## Data provided
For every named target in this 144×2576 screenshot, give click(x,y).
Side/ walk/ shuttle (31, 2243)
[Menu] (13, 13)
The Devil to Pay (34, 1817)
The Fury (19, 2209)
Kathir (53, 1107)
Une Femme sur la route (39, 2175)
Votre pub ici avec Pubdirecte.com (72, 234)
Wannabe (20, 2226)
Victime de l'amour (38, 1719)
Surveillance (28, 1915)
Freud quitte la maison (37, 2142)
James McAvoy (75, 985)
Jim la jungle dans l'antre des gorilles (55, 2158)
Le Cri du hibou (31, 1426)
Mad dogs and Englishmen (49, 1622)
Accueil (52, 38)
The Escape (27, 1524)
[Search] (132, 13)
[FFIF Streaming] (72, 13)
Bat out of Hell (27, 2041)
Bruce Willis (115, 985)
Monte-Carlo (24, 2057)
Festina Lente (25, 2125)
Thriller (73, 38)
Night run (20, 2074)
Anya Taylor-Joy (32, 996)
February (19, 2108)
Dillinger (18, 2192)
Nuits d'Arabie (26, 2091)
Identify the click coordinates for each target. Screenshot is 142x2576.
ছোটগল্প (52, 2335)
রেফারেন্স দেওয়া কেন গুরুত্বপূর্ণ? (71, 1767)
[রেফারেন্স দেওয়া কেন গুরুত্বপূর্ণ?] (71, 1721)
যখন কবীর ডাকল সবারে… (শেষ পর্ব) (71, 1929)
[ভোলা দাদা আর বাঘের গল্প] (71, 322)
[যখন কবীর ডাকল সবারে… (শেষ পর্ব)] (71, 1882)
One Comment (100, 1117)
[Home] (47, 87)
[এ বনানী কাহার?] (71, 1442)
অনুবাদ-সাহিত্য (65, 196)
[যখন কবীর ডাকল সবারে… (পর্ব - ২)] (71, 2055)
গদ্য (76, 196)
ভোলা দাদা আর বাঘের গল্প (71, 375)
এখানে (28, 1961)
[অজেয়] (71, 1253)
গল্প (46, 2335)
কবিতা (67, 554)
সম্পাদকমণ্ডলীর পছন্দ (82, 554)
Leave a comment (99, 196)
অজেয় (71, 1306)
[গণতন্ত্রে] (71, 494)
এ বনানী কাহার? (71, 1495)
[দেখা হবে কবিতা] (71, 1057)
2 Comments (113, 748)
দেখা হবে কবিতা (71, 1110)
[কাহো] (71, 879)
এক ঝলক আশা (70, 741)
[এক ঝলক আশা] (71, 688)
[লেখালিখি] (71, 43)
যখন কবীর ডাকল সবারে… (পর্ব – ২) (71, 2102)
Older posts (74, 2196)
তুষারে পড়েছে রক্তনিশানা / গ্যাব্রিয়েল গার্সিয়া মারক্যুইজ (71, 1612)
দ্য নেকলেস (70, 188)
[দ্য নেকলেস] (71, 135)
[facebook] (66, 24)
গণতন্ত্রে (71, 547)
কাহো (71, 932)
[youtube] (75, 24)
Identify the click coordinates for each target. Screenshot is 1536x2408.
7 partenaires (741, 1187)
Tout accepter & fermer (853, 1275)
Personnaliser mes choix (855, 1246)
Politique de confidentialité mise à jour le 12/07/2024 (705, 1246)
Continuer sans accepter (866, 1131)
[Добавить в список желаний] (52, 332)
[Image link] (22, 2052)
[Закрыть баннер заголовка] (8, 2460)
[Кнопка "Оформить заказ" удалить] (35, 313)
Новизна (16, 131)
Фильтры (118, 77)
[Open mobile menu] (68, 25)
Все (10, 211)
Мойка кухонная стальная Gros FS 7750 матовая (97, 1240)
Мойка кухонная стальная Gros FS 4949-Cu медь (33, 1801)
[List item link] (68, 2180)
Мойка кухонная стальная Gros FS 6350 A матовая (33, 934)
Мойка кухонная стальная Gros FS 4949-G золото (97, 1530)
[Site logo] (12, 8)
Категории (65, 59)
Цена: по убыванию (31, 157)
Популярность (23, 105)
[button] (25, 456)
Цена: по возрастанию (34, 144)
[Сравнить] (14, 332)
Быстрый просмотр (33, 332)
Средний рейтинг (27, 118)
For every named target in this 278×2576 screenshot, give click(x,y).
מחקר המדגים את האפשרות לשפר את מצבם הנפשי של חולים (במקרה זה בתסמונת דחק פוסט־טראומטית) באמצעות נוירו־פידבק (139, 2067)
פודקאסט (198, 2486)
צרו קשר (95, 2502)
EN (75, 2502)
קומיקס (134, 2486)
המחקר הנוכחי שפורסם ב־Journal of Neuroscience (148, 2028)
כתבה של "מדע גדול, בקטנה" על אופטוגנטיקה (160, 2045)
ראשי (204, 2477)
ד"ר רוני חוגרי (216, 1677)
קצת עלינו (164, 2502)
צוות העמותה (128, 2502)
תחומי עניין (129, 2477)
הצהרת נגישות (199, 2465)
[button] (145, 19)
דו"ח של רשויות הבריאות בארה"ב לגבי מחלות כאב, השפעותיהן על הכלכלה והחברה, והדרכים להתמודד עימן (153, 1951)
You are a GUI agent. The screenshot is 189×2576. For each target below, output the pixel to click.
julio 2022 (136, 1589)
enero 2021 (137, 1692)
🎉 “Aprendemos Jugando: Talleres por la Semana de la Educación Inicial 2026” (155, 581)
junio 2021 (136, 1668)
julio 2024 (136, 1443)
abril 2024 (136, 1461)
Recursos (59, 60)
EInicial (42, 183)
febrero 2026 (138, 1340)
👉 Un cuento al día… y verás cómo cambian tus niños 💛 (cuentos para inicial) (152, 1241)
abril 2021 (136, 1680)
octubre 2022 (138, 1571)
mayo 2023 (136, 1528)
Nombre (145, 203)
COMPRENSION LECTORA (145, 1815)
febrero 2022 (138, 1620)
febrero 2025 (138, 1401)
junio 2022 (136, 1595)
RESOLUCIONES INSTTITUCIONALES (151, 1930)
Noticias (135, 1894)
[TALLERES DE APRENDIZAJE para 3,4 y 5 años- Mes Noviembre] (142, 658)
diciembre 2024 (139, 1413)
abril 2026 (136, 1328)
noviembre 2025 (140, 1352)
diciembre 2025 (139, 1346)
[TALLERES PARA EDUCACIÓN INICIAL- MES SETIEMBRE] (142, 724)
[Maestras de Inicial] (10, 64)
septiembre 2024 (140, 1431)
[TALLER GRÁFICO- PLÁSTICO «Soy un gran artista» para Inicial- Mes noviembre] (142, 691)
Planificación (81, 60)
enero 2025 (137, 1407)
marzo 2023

## Task description
What are the exact lines from the beginning of the material through the line containing "Bat out of Hell (27, 2041)"? Write out those lines alone.

## Response to this task
For every named target in this 144×2576 screenshot, give click(x,y).
Side/ walk/ shuttle (31, 2243)
[Menu] (13, 13)
The Devil to Pay (34, 1817)
The Fury (19, 2209)
Kathir (53, 1107)
Une Femme sur la route (39, 2175)
Votre pub ici avec Pubdirecte.com (72, 234)
Wannabe (20, 2226)
Victime de l'amour (38, 1719)
Surveillance (28, 1915)
Freud quitte la maison (37, 2142)
James McAvoy (75, 985)
Jim la jungle dans l'antre des gorilles (55, 2158)
Le Cri du hibou (31, 1426)
Mad dogs and Englishmen (49, 1622)
Accueil (52, 38)
The Escape (27, 1524)
[Search] (132, 13)
[FFIF Streaming] (72, 13)
Bat out of Hell (27, 2041)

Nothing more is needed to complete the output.